A study reveals that a total of 500 additional suicides have happened in the Ireland between 2008 and 2012, compared to the number expected had pre-recession trends continued. The study was conducted by researchers at University College Cork and confirms trends observed elsewhere.
One study of 54 countries in Europe and the Americas found that there were 4,884 additional suicides in those countries in 2009, compared to suicide rate trends before the crisis. Another research report estimated at more than 1,000 the number of additional suicides in the UK in 2008-2010. In Spain, the economic crisis has led to an 8 percent increase in suicide rates, according to one study. In Greece, reports indicate that suicides have risen by more than 60 percent since 2007. In the United States, the number of additional suicides between 2008 and 2010 has been estimated to be 4,750.
The Irish team of researchers found that male suicides account for the bulk of the 500 additional suicides. By the end of 2012, the suicide rate for males was 57 percent higher than it would have been had pre-recession trends continued, whereas the female suicide rate was almost unchanged. Male and female rates of self-harm (not involving suicide) also increased, by 31 percent (male) and 22 percent (female). In absolute numbers, this translates to 476 more male and 85 more female suicide deaths between 2008 and 2012, along with 5,029 more male and 3,833 more female cases of self-harm than if pre-recession trends had continued. Female suicide rates have thus not been affected significantly by the recession. Male rates, however, clearly increase starting in 2008, reversing the downward trend that characterized the 2000-2007 period.
Why have male suicide rates been affected more than female rates? One likely explanation is that the economic crash resulted from the collapse of a housing bubble, whose deflation reverberated even more strongly on the Irish economy than the collapse of the real estate bubble did in the United States. A lot of men working in the construction industry thus lost their jobs, and unemployment and related mental health problems lead to higher suicide rates.

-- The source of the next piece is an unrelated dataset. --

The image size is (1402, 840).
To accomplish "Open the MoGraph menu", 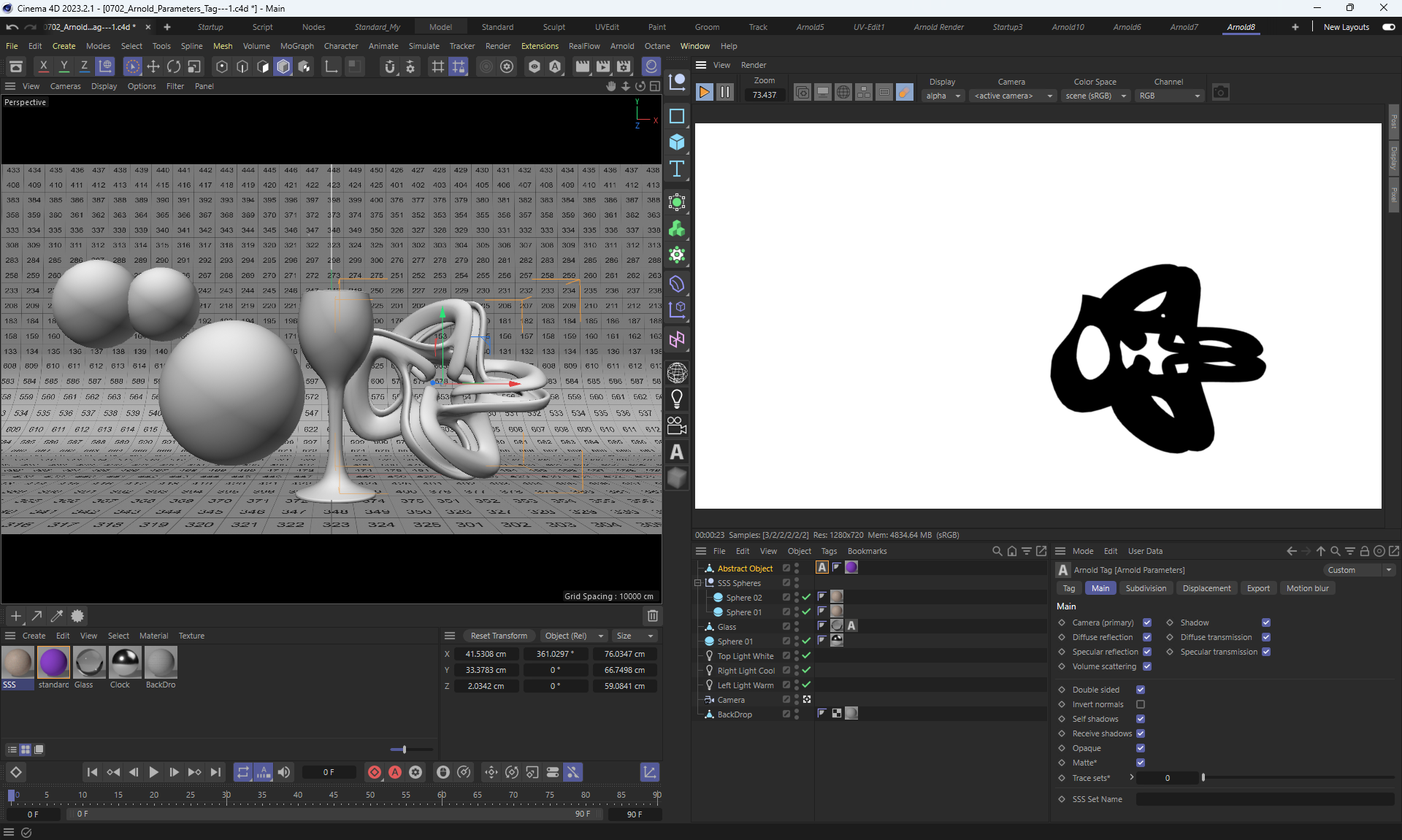I will pyautogui.click(x=296, y=46).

The Irish study complements research on the negative health impacts of austerity, and confirms that austerity kills. For example, a recent major report published in the British medical journal The Lancet and focusing on Greece, Spain and Portugal, found that expenditure cuts led to increased "strain on their health-care systems," while "suicides and outbreaks of infectious diseases are becoming more common in these countries, and budget cuts have restricted access to health care."

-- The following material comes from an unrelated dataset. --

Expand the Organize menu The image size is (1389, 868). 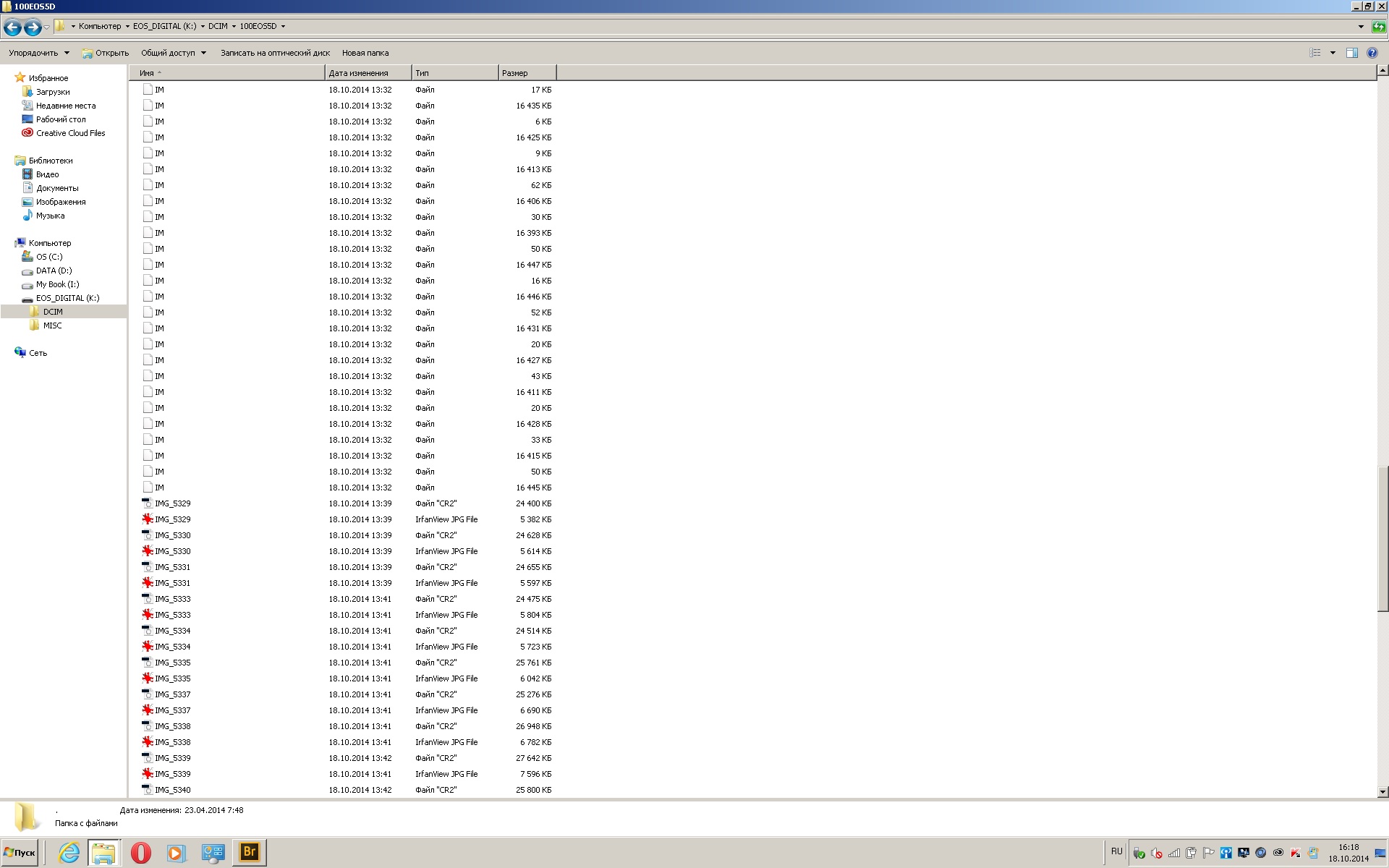(39, 53)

In particular, in Greece, "the troika has demanded that public spending on health should not exceed 6% of GDP." Consequently, 370 specialist units have been eliminated or merged, 2,000 public hospital beds removed, a freeze on hiring new physicians implemented and "widespread drug shortages" in pharmacies have been reported. One of the authors of the Lancet report summed it up by stating that the EU is in "denial" over the health effects of the troika's austerity policies. This also applies to the Irish government, complicit in such policies.